# Babysitter pay etiquette



## grappleguy (Mar 20, 2012)

I posted this on the financial sub-forum as well, but I think it may get more responses on this forum....

My wife is going back to work this fall on a part time basis as a teacher. We have found a babysitter/nanny (whatever you want to call her), but we have not yet agreed on terms like pay, number of hours etc., because my wife does not yet know her schedule. The woman that will be watching our daughter is my wife's friend's mother. 

One debate my wife and I just had about this was regarding the weeks my wife will have off. My wife gets a week for Christmas, a week in February, and a week in April for spring break. My wife is in favor of paying the babysitter for those weeks. I am not. Also, my wife is in favor of paying the babysitter for a full weeks worth of work when there is a shortened week (ie Thanksgiving). I am okay with this, as I think it's a sign of our gratitude. I don't however see how it makes sense to pay her for a week where she literally did not see our child for a minute. My wife thinks it would be rude and tacky to not pay her for these weeks. I just don't see how it makes sense. We aren't planning to pay her during the summer, so why would we pay for these weeks? Any insight would be appreciated. Thanks!


----------



## lamaga (May 8, 2012)

Huh. Honestly, it depends on how long-term you see this being.

Of course there is no obligation to pay for weeks when your wife is off and the babysitter is not working. None at all. However -- if this is something that you want to work on a long-term basis, it's probably wise, and worth more than the money you will spend. In return, you get someone who is more committed to your children, and indeed, to your family, than your basic rent-a-babysitter.

I don't think there's any etiquette saying that you should, but I do think it would be a good strategic move. But it's completely up to you.


----------



## Hope1964 (Sep 26, 2011)

Things may have changed - I haven't needed child care for a few years - but when my kids were in daycare I still had to pay the full monthly amount whenever I didn't take them for a day or a week. It was to hold their spot.

In-home care was different though. Whenever I had someone come to my house I just paid them by the hour. That wasn't a regular thing though.

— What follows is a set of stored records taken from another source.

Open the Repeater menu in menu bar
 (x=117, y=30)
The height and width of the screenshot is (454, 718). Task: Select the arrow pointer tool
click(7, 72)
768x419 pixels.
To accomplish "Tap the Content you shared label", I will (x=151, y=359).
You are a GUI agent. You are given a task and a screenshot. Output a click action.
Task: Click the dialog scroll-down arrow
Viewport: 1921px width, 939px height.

Usually you pay a nanny a salary, not an hourly wage, in which case they get the same every month whether they work every day or not. If it's you giving them time off. If they're sick or call in, I wouldn't pay them for those days.


----------



## WorkingOnMe (Mar 17, 2012)

If you pay for days not worked then they should be fine with late pickups once in a while. Or the occasional Saturday.


----------



## Hicks (Jan 14, 2011)

Your wife wants to do this so she does not feel embarrassed or dissapproved by her friend. The danger in your arrangement is if you are not happy with the babysitter your wife loses a friend or feels uncomfortable, torn etc. My view is this is not a salaried positoin like a professional or a teacher... Others may argue but the workers in Day Care are certainly paid by the hour... What I would do is pay her an hourly rate better than what she could earn in day care... Thus you are giving her more money for less work.

I think you have to lead your wife that in this situation, you are thinking about your family first (leaving her to realize she is being selifsh to avoid embarassement), and that the idea you have is more than fair and will work out best all things considered.


----------



## that_girl (Jul 6, 2011)

Well, the babysitter still has bills to pay whether or not your wife is working.

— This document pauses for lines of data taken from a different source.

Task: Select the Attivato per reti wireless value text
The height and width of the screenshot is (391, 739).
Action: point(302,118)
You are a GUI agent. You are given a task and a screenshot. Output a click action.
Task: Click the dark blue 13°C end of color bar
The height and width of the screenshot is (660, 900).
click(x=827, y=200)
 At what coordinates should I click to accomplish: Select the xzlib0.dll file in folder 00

In the sense of daycare, you get what you pay for. You really do.


----------



## that_girl (Jul 6, 2011)

When I was a nanny (for a total of 5 years), I got paid by the hour and was paid during holidays too. Although, those kids were my LIFE!  I would have done it for free.


----------



## Grayson (Oct 28, 2010)

Our son's first day care was a private, in-home day care. Granted, since she kept multiple kids, she was licensed by the state, but she also had a standard contract for child care. In the contract, she got two paid "vacation" weeks per year, but we also got two weeks of "vacation" per year, where we could keep him home, not have to pay, and still keep his spot. (Naturally, as in any contract, it was written in the contractor's favor...we couldn't take our weeks when she was taking hers.)
_Posted via Mobile Device_


----------



## livelaughlovenow (Apr 23, 2012)

Many nannies and in home care as well as daycare still charge for holidays
_Posted via Mobile Device_


----------



## Mavash. (Jan 26, 2012)

When my kids were in daycare I had to pay whether they were there or not. It was a center that was open 5 days a week year round.

But when I kept a kid after school it was only for school days only. I didn't get paid for holidays or summers unless they wanted to pay me extra for that.

So this really could go both ways.


----------



## waiwera (Sep 8, 2009)

In the weeks your wife is on holiday the nanny needs some pay to 'keep her' (otherwise she could use those weeks off to find a new position where the conditions are better). 

If she's good then she is well worth the money...why quibble about a few dollars when this is the woman that cares for your children ( I say this partly as your wife obviously believes she can afford to pay the nanny).

Is she qualified? Trustworthy? Fun? Do your children enjoy her?

She has to eat and pay rent every week too... this gesture would go along way to building a good relationship between you all.


----------



## Encore DT (May 29, 2012)

We have an agreement with our nanny that for two weeks out of the year we will be on vacation and there is no pay, as long as we're gone for no more than one week at a time. However, should we decide to go somewhere and be gone for more than a week consecutively, we pay her 50% of her salary.


----------